Friday, December 12, 2008

Huh!?

I used to really love Peggy Noonan's work, but we started to grow apart during this last election... I felt like in the last year she started to officially declare herself a part of that old fuddy-duddy conservative elite that has been such a barrier to the necessary evolution of our party.

A goofy sort of Huey Long-style populism has begun to infect Peggy's faction of the party (you hear it in Mike Huckabee's speeches too) and I find she's in this weird place now where, after 40 years of arguing otherwise, government has begun to seem like a good place to go looking for the solutions to everyday problems big and small. It's kind of hard to believe that Peggy was once a devoted disciple of the man who said the ten scariest words in the English language are "I'm from the Government and I'm here to help you."

Now, check out this paragraph from her current piece in the WSJ.

"People talk of the incoming administration's announced plans for infrastructure spending that will "save or create" 2.5 million jobs. Everything old is new again. I suspect public support for WPA-like endeavors will be high, and not only because of the promise of job creation. Not even only because people want something new, a sense of vigor and focus—a sense that there's a plan—from the federal government. There's also, I think, a sense that it would be good to do something as a nation, together, something like the old Mercury and Apollo space programs, something that draws people together. Something that is both literally and metaphorically concrete."

Look when people talk about job creation, they're not talking about jobs... they're talking about careers. The kind of long-term opportunities for the educated or the skilled that only the private sector can produce. No one, Obama included, jumps up and down when McDonald's announces they're adding 300 new fry cook positions to the nations' job rolls.

So why should I jump up and down because the President wants to create a bunch of jobs digging holes? This rush to start "infrastructure" projects will, at best, create temporary, ephemeral positions where Americans can spend six months or a year digging a hole and filling it with cement... just to say they did something other than sit on the couch and watch Oprah all day.

This is not what Americans should aspire to.

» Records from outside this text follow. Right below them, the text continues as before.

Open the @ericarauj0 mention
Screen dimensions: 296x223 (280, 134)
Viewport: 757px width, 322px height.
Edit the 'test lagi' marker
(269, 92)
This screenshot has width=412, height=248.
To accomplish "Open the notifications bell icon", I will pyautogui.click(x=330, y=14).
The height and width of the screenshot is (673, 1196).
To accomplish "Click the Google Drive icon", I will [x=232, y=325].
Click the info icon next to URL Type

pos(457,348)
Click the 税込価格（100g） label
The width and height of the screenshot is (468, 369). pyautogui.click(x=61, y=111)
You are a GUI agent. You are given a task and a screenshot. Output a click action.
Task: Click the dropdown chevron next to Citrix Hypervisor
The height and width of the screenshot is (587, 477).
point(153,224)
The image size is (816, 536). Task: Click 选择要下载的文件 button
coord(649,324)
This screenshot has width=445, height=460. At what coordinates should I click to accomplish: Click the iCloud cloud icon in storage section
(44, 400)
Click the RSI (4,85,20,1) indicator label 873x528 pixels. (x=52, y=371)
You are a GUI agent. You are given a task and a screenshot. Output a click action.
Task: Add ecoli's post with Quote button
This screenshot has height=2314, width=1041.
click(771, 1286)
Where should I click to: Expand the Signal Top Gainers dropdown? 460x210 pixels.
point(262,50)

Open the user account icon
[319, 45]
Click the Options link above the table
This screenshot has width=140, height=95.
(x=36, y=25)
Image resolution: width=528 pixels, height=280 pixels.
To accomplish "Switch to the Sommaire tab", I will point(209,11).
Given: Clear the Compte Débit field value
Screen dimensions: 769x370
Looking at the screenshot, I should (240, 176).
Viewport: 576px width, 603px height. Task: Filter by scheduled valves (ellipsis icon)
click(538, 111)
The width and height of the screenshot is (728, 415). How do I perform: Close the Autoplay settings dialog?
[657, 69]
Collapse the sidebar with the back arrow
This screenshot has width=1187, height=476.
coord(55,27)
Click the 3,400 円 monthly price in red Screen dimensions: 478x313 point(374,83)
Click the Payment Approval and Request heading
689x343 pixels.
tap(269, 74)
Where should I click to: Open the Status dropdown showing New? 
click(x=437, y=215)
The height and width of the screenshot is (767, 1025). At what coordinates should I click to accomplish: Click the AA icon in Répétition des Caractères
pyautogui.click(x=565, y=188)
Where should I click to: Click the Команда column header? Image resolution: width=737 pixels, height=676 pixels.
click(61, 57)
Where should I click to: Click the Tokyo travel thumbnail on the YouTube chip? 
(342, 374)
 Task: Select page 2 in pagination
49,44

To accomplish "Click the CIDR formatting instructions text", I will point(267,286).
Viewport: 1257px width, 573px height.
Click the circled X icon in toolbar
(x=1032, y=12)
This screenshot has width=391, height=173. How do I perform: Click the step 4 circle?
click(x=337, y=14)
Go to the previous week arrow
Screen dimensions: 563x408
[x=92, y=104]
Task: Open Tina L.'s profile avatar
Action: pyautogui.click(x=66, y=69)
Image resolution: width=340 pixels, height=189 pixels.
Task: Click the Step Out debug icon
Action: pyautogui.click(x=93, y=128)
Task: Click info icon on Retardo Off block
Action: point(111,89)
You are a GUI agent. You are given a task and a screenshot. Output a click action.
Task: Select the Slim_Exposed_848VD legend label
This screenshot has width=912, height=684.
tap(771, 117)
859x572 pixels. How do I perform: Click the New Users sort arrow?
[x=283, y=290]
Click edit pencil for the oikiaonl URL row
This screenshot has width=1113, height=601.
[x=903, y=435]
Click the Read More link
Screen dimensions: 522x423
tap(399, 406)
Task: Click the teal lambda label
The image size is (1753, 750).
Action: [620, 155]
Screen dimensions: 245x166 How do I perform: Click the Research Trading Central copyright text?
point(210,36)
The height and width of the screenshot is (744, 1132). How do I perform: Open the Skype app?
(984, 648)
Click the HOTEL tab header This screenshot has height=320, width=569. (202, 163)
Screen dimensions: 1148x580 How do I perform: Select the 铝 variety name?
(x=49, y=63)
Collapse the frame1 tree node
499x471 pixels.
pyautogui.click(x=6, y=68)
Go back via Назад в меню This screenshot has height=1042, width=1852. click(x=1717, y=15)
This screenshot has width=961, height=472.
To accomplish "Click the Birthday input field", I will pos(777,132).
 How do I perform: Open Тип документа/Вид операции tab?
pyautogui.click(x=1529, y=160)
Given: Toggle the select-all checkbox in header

And to compare that to the Apollo Project is not just laughable, but represents a jaw-on-the-floor level of stupidity. The space race gave us amazing technologies and career opportunities that inspired a whole generation of Americans to get an edcuation and literally reach for the stars. It proved we are capable of miracles even if it had to be done as part of an emergency crash course... or perhaps pecisely because it DID have to be done that way.

All we're going to get from Obama's plan is a bunch of roads.

I've seen roads.

If you're looking for a grand national project, I find the idea of a new bridge from this side of a river to that side less than awe-inspiring...

How about we go to Mars? Now THAT would be something.

And then there's this head-dunker....

"For a generation we've been tapping on plastic keyboards, entering data into databases, inventing financial instruments that are abstract, complex and unconnected to any seeable reality. Fortunes were made in the ether, almost no one knows how; there's a sense that this was perhaps part of the problem. Workers tapped on keyboards and produced work they cannot see, touch or necessarily admire. They'd like to make their country better, and stronger, in a way they can see."

What!?!?

Ugh, come on grandma... I've heard this line before. "I had to walk to school, uphill, both ways."

Yeah right.

Look just because you look nostalgically back on the days when your Dad could kick the tires of the Buicks he built down at the factory and say "See that Peggy? I built that. That's man's work.", doesn't mean that's what I want out of my life.

You don't have to kick the tires of something tangible to be proud of your work.

And I don't need Obama to get me a job digging a ditch in order to feel like a productive American.

2 comments:

TTTTTT said...

Agreed. American dominance of world commerce for decades has been based on the "knowledge" economy which also has generated historic increases in manufacturing productivity. Construction is not a leading indicator.

Mary Beth and Matt said...

It's also pretty odd from a woman who is a speechwriter and columnist, and whose husband is an economist. They aren't exactly getting their hands dirty putting food on the table.